At the time of the execution of the contracts the defendant Alleghany Corporation, a Maryland corporation, owned a majority of the stock of Missouri Pacific, and all of the stock of Terminal Shares, Inc.

The petition alleges that defendant O. P. Van Sweringen and his brother M. J. Van Sweringen controlled Alleghany Corporation by stock ownership. It is alleged that defendant O. P. Van Sweringen has since May, 1930, been a director of Missouri Pacific Railroad Company and president and director of Alleghany Corporation and that the other individual defendants have since that date continuously been directors of Missouri Pacific. The President of Missouri Pacific was authorized to negotiate the contracts of December 31, 1930, by a resolu*731tion on which all of the individual defendants except O. P. Van Sweringen voted favorably. Mr. Van Sweringen had presided at the opening of the meeting but retired on the consideration of the negotiations. It is charged that each of the individual defendants acted according to the instructions of Alleghany Corporation and in disregard of the interest of Missouri Pacific and that they had knowledge of all the facts alleged in the petition.
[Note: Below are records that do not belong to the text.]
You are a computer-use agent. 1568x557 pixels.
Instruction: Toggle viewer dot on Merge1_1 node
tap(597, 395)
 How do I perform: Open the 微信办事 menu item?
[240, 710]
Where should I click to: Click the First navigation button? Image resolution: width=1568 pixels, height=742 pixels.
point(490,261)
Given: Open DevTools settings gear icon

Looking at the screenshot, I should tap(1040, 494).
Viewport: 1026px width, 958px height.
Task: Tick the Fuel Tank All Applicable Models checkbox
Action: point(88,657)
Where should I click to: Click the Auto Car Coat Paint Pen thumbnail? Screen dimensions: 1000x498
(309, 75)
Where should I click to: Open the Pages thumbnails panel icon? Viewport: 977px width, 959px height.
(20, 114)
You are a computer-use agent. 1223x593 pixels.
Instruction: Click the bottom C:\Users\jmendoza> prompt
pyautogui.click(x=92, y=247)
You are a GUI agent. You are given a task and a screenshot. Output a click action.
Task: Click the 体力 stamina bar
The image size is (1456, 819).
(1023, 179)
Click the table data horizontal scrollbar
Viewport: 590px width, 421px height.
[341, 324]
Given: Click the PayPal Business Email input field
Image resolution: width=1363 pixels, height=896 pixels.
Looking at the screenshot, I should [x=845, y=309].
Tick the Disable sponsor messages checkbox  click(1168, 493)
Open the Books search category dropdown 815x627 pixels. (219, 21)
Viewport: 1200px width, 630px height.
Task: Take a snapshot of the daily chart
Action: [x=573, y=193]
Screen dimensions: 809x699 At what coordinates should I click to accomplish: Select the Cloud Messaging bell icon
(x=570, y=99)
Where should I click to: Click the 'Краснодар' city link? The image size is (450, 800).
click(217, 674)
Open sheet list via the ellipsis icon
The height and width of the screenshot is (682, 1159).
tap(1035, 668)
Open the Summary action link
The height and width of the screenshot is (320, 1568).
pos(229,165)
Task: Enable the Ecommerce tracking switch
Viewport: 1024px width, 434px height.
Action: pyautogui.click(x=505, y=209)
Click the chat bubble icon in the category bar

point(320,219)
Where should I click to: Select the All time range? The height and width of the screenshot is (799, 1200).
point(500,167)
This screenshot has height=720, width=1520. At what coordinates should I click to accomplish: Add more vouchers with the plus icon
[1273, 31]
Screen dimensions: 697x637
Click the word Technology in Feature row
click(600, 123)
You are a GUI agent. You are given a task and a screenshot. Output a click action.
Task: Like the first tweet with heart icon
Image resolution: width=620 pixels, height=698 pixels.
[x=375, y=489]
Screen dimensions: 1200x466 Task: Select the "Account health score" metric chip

It is alleged that the four contracts of December 31, 1930, are not binding upon Missouri Pacific because of the alleged abuse by Alleghany Corporation of its control through stock ownership, of both parties to the contracts.’ The petition alleges, furthermore, that the contracts were ultra vires of Missouri Pacific, that they violated Section 10 of the Clayton Act, 15 U.S.C.A. § 20, and that they required the approval of various state and federal authorities which was not secured.

The plaintiff alleges that he is entitled to an accounting from the defendants jointly and severally for all the moneys paid on account of the contracts of December 31, 1930. The relief sought by the bill is a judgment against the defendants jointly and severally in the sum of $3,200,000 with interest.

It is not alleged in the bill that any of the defendants have at the present time property belonging to the plaintiff either in law or in equity. While payments were made to Guaranty Trust Company pursuant to the contract it is not alleged that the money is still in their hands. Therefore, quite aside from the prayer for personal relief it is clear that this is an action in personam only.

All of the defendants are non-residents of the State of Missouri and do no business in the State of Missouri. All of the individual defendants are residents and citizens of the State of Ohio. Terminal Shares, Inc., is a Delaware corporation, Alleghany Corporation is a Maryland corporation, and Guaranty Trust Company of New York is a New York corporation.

Under special appearances defendants, all non-residents of the district, filed separate motions to vacate the orders for service and to quash the service of process.

For the reasons assigned in the opinion this day filed in the ancillary dependent bill in equity filed in the same proceedings, the motions of the several defendants to vacate the order for service of process and to quash the service of process should be sustained, and it is so ordered.